For a bit of an update:
Ocean loved the chicken Sojos, but when we got to the beef, she wouldn't eat anything but a few bits of the meat. I came into the kitchen and found mushy re-hydrated veggies all over the floor lol. So we started on The Honest Kitchen's Keen. She licked it a few times (which is more than Venus would ever do with it) but then walked away. I mixed in some cheese and she ate it all. So we've been doing the same thing for every meal. She'll eat it as long as I drop some cheese on top lol. THK may be a keeper! I might alternate with a variety of wet foods.


----------



## huskyluv (Oct 24, 2008)

I didn't read this whole thread but wanted to suggest Grandma Lucy's freeze dried raw food. It's very similar to The Honest Kitchen and Sojos. I like it better than Sojos because it contains more meat and I tend to buy Grandma Lucy's over The Honest Kitchen these days because I can get it for cheaper and it's grain free. Grandma Lucy's has chunks of meat in it unlike The Honest Kitchen but it's not as chunky as Sojos. Another thing worth considering is that Grandma Lucy's doesn't smell as strongly as THK which I think puts a lot of dogs off. Anyway, I love THK and GL's so I thought I'd throw it out there as a suggestion. If you're anything like me you'll probably want to offer as much variety as you can within your constraints. 
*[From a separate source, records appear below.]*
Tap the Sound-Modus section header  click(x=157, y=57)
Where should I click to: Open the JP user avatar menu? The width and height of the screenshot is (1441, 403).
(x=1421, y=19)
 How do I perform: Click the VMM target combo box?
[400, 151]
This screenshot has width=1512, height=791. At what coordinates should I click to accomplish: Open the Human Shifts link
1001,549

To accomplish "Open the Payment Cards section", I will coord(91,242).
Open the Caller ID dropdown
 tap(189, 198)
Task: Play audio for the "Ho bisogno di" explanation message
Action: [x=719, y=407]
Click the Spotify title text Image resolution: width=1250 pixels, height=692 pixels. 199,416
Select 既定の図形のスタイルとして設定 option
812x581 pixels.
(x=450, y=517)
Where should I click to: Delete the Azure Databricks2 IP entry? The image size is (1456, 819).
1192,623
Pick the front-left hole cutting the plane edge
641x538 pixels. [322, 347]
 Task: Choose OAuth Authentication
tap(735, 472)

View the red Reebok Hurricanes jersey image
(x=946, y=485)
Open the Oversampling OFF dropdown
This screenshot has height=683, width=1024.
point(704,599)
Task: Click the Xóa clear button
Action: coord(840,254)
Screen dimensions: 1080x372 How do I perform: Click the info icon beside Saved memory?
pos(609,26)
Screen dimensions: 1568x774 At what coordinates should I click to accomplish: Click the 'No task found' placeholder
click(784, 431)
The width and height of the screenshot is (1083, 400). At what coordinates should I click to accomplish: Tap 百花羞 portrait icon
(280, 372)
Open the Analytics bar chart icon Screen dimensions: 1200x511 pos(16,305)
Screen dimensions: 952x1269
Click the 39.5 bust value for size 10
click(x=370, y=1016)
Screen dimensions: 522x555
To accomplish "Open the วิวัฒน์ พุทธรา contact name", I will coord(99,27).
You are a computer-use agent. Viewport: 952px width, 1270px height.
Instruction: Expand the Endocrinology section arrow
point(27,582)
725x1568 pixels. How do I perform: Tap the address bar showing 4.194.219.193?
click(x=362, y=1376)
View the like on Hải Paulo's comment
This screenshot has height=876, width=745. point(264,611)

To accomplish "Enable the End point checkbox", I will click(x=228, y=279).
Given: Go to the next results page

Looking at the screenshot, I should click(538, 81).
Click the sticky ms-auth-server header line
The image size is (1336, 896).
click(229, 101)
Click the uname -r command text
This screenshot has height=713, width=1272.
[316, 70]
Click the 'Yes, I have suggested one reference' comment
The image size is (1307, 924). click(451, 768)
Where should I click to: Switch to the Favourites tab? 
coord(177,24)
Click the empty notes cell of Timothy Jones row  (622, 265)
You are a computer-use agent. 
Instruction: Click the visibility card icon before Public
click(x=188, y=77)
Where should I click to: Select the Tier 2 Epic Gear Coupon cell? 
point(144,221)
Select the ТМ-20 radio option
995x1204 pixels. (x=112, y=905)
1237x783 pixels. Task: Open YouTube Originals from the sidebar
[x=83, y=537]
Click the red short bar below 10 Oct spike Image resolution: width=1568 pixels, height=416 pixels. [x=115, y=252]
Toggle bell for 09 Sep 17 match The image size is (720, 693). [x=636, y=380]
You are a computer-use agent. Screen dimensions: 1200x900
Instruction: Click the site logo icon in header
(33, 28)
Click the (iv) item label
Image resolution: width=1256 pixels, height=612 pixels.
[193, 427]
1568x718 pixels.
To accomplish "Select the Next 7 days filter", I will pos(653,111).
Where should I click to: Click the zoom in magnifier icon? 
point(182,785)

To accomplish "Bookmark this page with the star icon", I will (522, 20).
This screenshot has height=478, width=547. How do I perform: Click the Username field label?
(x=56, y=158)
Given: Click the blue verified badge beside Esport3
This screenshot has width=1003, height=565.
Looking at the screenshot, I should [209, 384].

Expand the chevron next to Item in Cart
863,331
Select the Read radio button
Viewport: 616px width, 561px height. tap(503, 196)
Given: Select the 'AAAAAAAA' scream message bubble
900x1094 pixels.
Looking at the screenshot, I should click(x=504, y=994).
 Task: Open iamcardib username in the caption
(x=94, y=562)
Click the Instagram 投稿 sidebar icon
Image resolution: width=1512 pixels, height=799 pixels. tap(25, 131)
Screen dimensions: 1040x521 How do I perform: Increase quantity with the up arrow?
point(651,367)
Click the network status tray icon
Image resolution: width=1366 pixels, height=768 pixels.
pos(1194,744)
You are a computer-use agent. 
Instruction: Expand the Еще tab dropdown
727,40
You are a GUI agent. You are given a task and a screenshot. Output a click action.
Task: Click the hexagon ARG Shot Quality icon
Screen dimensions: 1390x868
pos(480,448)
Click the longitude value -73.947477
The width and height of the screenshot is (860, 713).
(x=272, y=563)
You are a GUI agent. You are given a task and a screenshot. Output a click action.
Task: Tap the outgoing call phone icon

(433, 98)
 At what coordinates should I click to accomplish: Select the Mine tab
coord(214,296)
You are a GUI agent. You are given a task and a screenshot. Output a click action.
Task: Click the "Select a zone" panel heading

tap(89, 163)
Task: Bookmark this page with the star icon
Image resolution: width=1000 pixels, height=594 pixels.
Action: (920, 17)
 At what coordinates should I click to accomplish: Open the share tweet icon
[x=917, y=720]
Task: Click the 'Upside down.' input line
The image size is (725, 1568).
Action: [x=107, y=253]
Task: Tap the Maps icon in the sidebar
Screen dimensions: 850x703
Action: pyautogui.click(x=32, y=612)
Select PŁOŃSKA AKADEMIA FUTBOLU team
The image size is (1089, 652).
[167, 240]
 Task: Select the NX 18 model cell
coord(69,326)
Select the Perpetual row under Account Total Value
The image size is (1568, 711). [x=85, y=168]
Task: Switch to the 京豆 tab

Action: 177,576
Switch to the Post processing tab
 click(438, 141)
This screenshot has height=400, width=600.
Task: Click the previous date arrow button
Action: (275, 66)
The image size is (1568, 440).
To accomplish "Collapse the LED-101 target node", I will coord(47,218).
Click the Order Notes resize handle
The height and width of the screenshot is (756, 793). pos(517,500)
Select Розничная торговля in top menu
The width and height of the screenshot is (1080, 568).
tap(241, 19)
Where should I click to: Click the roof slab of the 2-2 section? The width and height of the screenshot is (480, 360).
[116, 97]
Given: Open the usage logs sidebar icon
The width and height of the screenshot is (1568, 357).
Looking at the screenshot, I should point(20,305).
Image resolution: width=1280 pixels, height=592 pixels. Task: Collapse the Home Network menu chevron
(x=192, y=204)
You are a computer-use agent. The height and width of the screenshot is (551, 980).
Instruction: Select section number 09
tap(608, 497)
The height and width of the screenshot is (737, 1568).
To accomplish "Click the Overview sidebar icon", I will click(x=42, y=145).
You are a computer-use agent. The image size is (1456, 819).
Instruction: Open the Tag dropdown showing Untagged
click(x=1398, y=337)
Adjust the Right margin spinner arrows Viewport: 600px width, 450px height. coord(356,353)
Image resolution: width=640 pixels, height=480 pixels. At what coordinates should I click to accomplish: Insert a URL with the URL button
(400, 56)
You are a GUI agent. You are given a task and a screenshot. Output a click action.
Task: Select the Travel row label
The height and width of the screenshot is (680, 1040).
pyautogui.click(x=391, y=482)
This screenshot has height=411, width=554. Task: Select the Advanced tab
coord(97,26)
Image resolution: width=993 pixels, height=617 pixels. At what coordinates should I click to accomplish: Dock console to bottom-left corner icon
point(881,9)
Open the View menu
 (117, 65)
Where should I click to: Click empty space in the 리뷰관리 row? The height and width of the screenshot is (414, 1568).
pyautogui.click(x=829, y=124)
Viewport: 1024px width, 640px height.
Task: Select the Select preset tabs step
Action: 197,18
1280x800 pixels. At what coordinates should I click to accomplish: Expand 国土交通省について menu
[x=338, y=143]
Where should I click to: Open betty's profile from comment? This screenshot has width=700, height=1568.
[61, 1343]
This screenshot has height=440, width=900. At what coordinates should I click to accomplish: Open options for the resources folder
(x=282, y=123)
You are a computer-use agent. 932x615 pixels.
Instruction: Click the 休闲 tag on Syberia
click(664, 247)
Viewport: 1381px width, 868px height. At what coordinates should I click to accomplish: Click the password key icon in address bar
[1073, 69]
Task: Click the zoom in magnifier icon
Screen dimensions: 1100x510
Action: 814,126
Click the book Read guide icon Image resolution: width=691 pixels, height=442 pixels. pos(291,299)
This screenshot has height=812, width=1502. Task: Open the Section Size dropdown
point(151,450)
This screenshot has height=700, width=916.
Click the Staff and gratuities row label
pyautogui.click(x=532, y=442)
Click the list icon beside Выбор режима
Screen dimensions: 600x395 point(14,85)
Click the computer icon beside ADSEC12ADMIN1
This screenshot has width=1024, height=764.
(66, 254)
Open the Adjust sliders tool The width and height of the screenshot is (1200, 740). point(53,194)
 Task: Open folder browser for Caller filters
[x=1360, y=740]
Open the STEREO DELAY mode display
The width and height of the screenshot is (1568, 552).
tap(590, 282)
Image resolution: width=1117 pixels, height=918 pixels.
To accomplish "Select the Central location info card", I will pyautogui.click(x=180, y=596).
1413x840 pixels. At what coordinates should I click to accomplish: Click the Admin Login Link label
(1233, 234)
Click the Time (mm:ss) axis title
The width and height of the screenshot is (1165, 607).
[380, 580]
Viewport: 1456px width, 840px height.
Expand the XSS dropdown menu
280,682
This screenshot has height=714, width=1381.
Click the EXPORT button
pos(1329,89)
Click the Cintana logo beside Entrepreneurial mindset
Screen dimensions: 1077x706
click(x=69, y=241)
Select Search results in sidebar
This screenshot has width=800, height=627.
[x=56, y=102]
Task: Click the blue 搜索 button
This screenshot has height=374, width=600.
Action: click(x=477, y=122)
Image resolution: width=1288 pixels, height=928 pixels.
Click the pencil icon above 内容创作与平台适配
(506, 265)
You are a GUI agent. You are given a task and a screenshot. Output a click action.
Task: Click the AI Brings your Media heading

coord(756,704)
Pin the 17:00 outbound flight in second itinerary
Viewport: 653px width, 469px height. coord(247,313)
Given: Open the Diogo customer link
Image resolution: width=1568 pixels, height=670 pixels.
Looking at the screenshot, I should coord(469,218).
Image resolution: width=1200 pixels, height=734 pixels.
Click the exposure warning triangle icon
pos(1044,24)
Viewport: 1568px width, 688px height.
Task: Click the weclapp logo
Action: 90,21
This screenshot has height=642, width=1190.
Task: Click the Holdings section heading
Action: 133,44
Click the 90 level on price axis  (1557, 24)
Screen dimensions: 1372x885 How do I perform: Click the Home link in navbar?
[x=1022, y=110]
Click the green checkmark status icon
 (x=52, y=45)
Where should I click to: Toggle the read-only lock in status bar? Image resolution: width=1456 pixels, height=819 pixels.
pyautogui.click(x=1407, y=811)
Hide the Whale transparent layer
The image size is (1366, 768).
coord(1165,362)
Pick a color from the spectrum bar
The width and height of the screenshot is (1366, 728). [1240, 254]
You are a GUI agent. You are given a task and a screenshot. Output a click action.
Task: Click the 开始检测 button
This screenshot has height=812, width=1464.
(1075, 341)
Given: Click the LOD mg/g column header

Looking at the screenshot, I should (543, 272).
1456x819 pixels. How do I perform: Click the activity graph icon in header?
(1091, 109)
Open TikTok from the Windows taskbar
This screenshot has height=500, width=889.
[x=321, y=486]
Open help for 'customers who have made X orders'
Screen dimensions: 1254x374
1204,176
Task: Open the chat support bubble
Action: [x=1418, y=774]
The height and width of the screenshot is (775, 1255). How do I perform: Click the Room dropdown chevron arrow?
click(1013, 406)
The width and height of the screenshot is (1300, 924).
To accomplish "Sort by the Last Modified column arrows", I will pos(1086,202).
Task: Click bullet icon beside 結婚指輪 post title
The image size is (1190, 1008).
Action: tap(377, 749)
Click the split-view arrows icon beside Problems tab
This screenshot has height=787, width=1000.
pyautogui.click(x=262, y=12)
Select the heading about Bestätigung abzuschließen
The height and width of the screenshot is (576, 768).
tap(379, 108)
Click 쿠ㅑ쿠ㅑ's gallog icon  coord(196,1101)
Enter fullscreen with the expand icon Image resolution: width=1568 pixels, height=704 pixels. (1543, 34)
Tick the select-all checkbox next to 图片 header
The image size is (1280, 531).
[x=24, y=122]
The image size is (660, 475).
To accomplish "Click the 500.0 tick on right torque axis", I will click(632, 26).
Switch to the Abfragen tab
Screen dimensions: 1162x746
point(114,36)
I am in the same boat with Faith, she's lost so many teeth that she struggles to eat kibble or hard dog biscuits these days. As soon as she finishes up the kibble and biscuits she has now I will be putting her on entirely soft food and soft treats.


----------



## lilbabyvenus (Feb 8, 2009)

huskyluv said:


> I didn't read this whole thread but wanted to suggest Grandma Lucy's freeze dried raw food. It's very similar to The Honest Kitchen and Sojos. I like it better than Sojos because it contains more meat and I tend to buy Grandma Lucy's over The Honest Kitchen these days because I can get it for cheaper and it's grain free. Grandma Lucy's has chunks of meat in it unlike The Honest Kitchen but it's not as chunky as Sojos. Another thing worth considering is that Grandma Lucy's doesn't smell as strongly as THK which I think puts a lot of dogs off. Anyway, I love THK and GL's so I thought I'd throw it out there as a suggestion. If you're anything like me you'll probably want to offer as much variety as you can within your constraints.
> 
> I am in the same boat with Faith, she's lost so many teeth that she struggles to eat kibble or hard dog biscuits these days. As soon as she finishes up the kibble and biscuits she has now I will be putting her on entirely soft food and soft treats.


Thank you so much Val! That is the biggest problem we have with THK, is the smell  I tried with Venus years ago and she wouldn't go near it, Jer even said how bad it stunk and wouldn't let me try to feed it to her anymore. Ocean will eat it, but only if I mix cheese in with it. I'll definitely look for Grandma Lucy's


----------